AttackBench: Evaluating Gradient-based Attacks for Adversarial Examples

Adversarial examples are typically optimized with gradient-based attacks. While novel attacks are continuously proposed, each is shown to outperform its predecessors using different experimental setups, hyperparameter settings, and number of forward and backward calls to the target models. This provides overly-optimistic and even biased evaluations that may unfairly favor one particular attack over the others. In this work, we aim to overcome these limitations by proposing AttackBench, i.e., the first evaluation framework that enables a fair comparison among different attacks. To this end, we first propose a categorization of gradient-based attacks, identifying their main components and differences. We then introduce our framework, which evaluates their effectiveness and efficiency. We measure these characteristics by (i) defining an optimality metric that quantifies how close an attack is to the optimal solution, and (ii) limiting the number of forward and backward queries to the model, such that all attacks are compared within a given maximum query budget. Our extensive experimental analysis compares more than 100 attack implementations with a total of over 800 different configurations against CIFAR-10 and ImageNet models, highlighting that only very few attacks outperform all the competing approaches. Within this analysis, we shed light on several implementation issues that prevent many attacks from finding better solutions or running at all. We release AttackBench as a publicly available benchmark, aiming to continuously update it to include and evaluate novel gradient-based attacks for optimizing adversarial examples.

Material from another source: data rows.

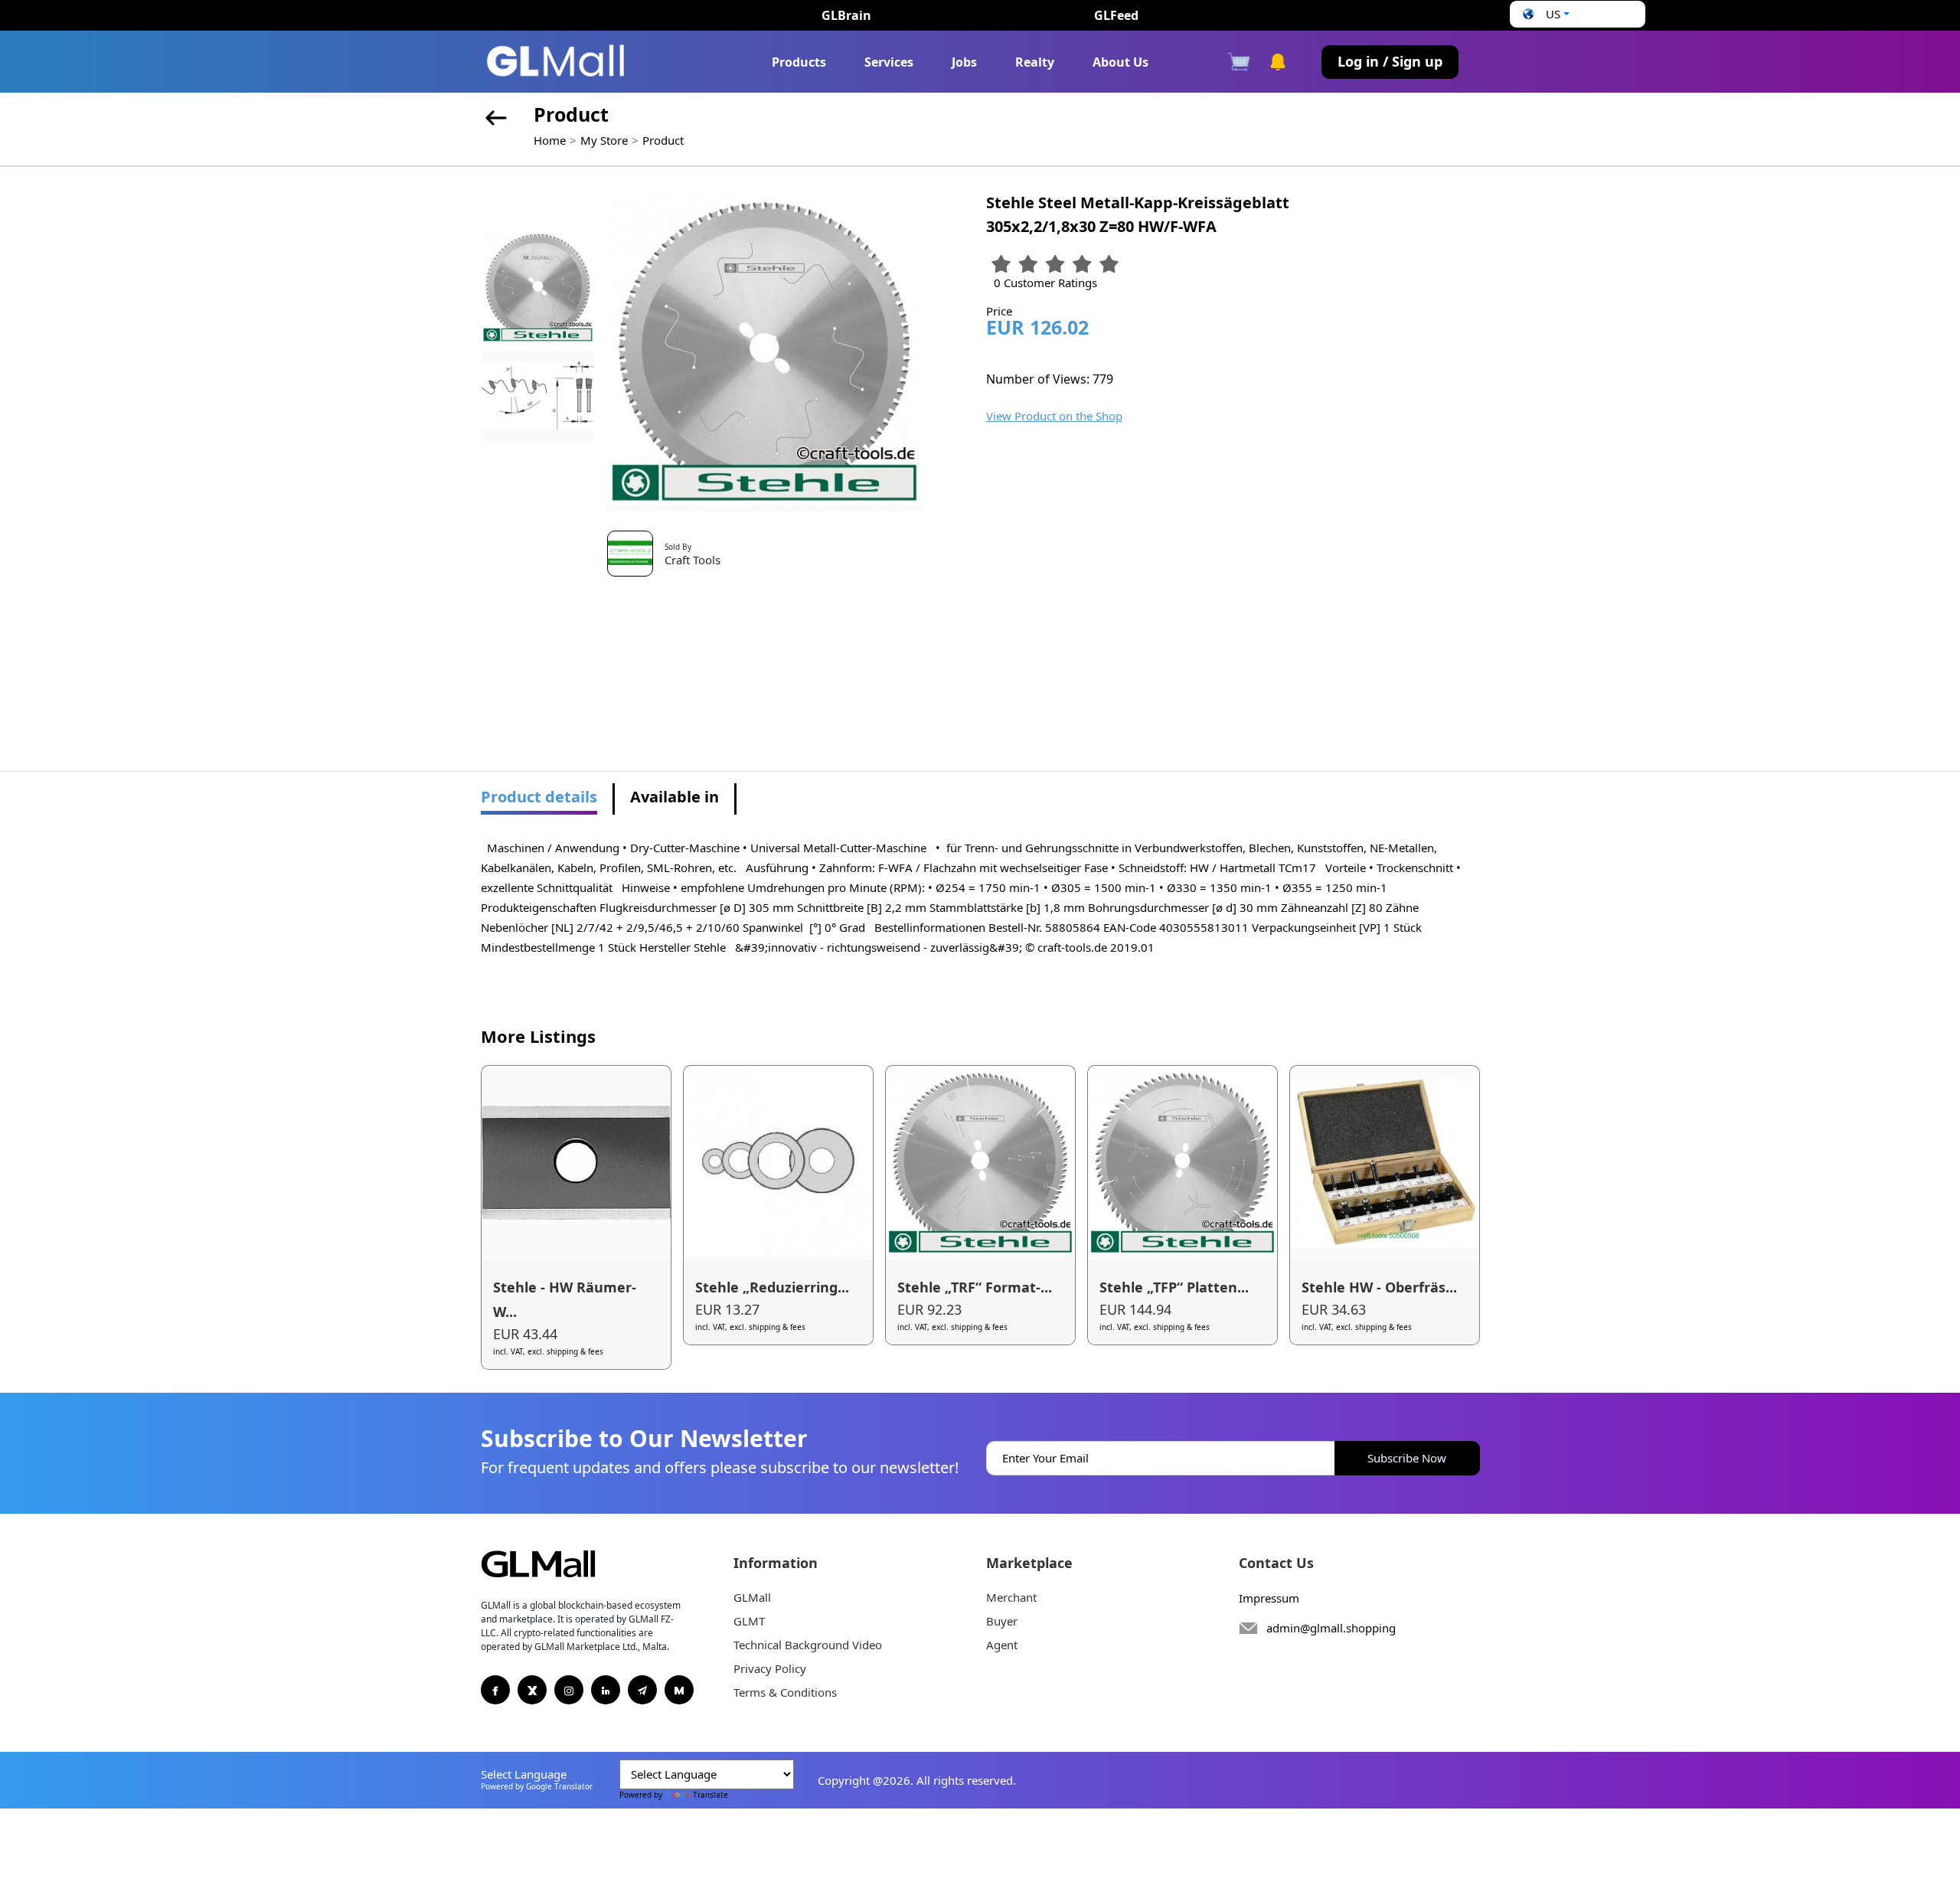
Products (799, 62)
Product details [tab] (539, 796)
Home (550, 140)
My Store (604, 140)
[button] (1544, 14)
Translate (710, 1794)
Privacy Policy (769, 1668)
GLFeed (1116, 15)
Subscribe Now (1406, 1457)
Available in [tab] (674, 796)
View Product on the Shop (1054, 415)
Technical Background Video (807, 1644)
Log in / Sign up (1390, 61)
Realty (1034, 62)
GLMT (749, 1621)
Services (888, 62)
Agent (1002, 1644)
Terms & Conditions (785, 1692)
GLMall (752, 1597)
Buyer (1002, 1621)
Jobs (964, 62)
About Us (1120, 62)
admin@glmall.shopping (1331, 1627)
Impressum (1269, 1598)
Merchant (1011, 1597)
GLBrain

翻译：对抗样本通常通过梯度攻击进行优化。尽管新型攻击方法不断涌现，但每种方法都采用不同的实验设置、超参数配置以及对目标模型的正向和反向调用次数来证明其优于先前方法。这种做法可能导致过度乐观甚至存在偏见的评估结果，使特定攻击方法获得不公平的优势。为克服这些局限，本文提出AttackBench——首个实现不同攻击方法公平比较的评估框架。我们首先对梯度攻击进行分类，明确其核心组件与差异；随后引入该框架用于评估攻击的有效性与效率。通过（i）定义量化攻击结果与最优解接近程度的最优性指标，以及（ii）限制对模型的正向和反向查询次数（确保所有攻击在给定最大查询预算内可比），实现上述评估目标。我们在CIFAR-10和ImageNet模型上开展大规模实验分析，涵盖超过100种攻击实现的800余种不同配置，结果表明仅极少数攻击能够全面超越竞争对手。本分析还揭示了诸多实施层面的问题（例如代码缺陷或参数配置不当），导致多数攻击无法找到更优解甚至完全无法运行。AttackBench已作为公开基准发布，我们将持续更新以纳入并评估更多新型梯度攻击方法。